What is the protocol for administering intermittent Androgen Deprivation Therapy (ADT) to a patient with metastatic castrate-sensitive prostate cancer?

Intermittent ADT Protocol for Metastatic Castrate-Sensitive Prostate Cancer

Primary Recommendation

Continuous ADT remains the standard of care for metastatic castrate-sensitive prostate cancer, as intermittent ADT failed to demonstrate noninferiority for overall survival in this population. 1, 2 However, intermittent ADT may be considered in carefully selected patients who achieve adequate PSA suppression and are willing to accept potential survival uncertainty in exchange for quality-of-life benefits. 1, 3

Evidence Against Routine Use in Metastatic Disease

The SWOG 9346 trial specifically evaluated intermittent versus continuous ADT in 1,535 metastatic patients and found the results statistically inconclusive for noninferiority, with the hazard ratio for death (1.10,90% CI 0.99-1.23) exceeding the prespecified upper boundary of 1.20. 1 This means a 20% greater mortality risk with intermittent ADT cannot be ruled out. 1

• Median survival was 5.1 years with intermittent ADT versus 5.8 years with continuous ADT in the overall population. 1
• Post-hoc analysis revealed patients with minimal disease burden had worse outcomes with intermittent therapy (5.4 vs 6.9 years median survival, HR 1.19), while those with extensive disease showed similar outcomes (4.9 vs 4.4 years, HR 1.02). 1

When Intermittent ADT May Be Considered

If intermittent ADT is used despite the evidence favoring continuous therapy, it should only be offered to patients with extensive metastatic disease who achieve excellent PSA response and prioritize quality of life over potential survival benefit. 1, 3

The European Association of Urology notes that 94% of expert panelists would discuss intermittent ADT as an option specifically in metastatic patients achieving adequate PSA decline (below 4 ng/mL after 6 months of induction therapy). 3

Specific Protocol for Intermittent ADT Administration

Induction Phase

• Initiate standard ADT with LHRH agonist or antagonist (or bilateral orchiectomy). 1, 4
• For LHRH agonists specifically: Administer antiandrogen therapy starting at least 7 days before or coadministered with the LHRH agonist and continue for at least 7 days (or 3-4 weeks per some guidelines) to prevent testosterone flare in patients with overt metastases. 1, 4
• Continue ADT for 7 months as the induction period. 1

Criteria to Stop ADT (Off-Treatment Period)

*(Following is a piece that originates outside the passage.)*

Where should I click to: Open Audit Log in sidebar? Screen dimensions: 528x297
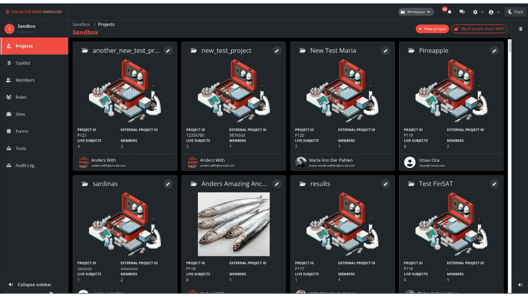click(x=25, y=166)
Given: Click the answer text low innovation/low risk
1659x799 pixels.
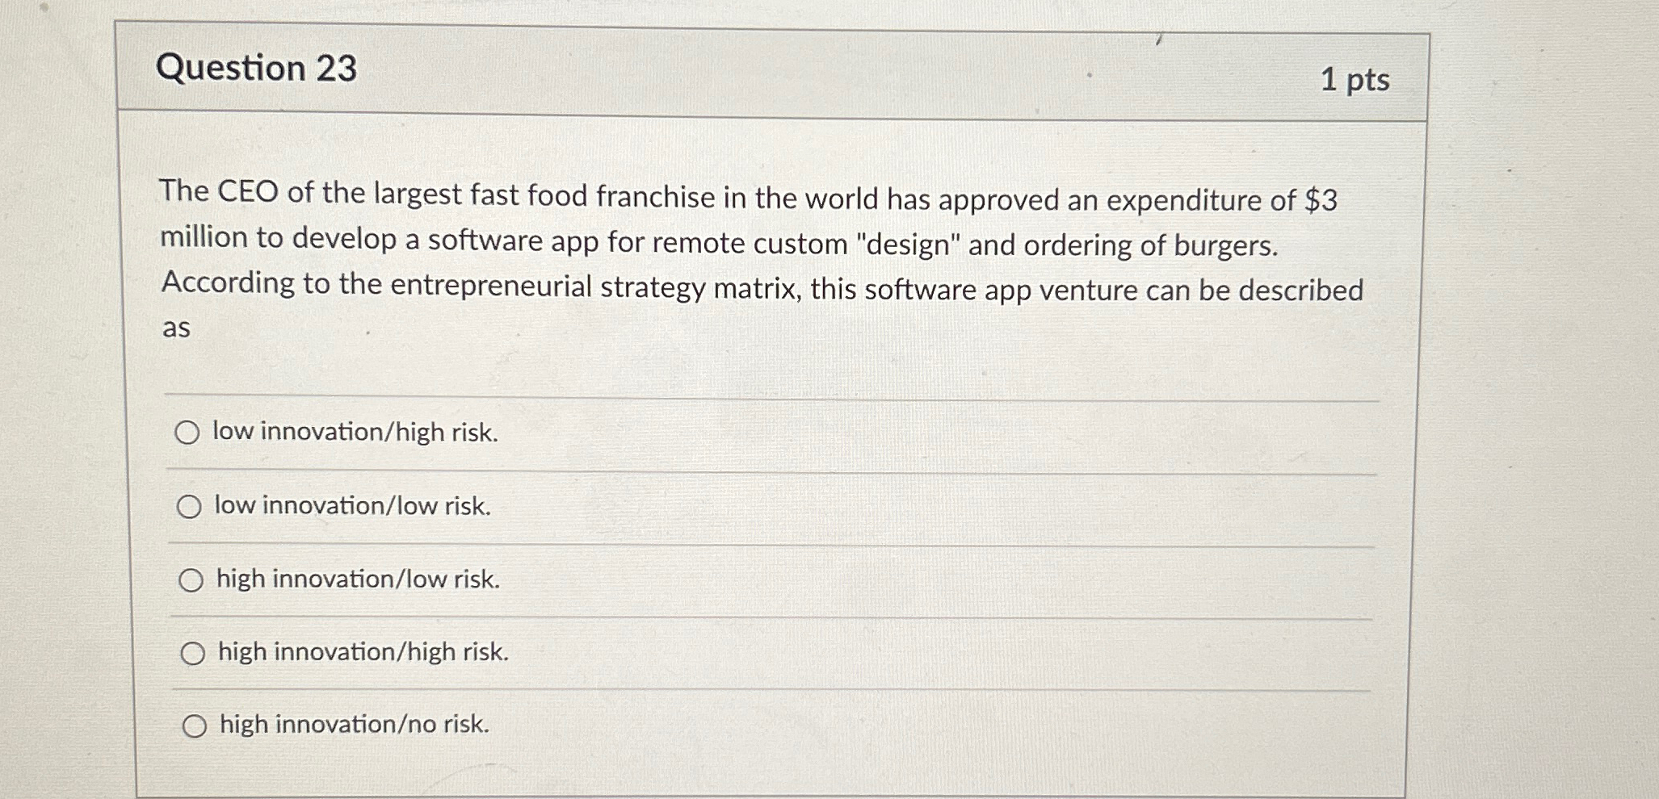Looking at the screenshot, I should click(351, 506).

• PSA must decrease to ≤4 ng/mL after the 7-month induction period, demonstrating androgen sensitivity. 1
• Only patients achieving this PSA threshold should proceed with intermittent cycles. 1

Off-Treatment Monitoring

• Close monitoring of PSA and testosterone levels, and possibly imaging, is required during off-treatment periods. 1, 2
• Monitor PSA regularly (typically monthly initially, then every 3 months). 1

Criteria to Restart ADT (On-Treatment Period)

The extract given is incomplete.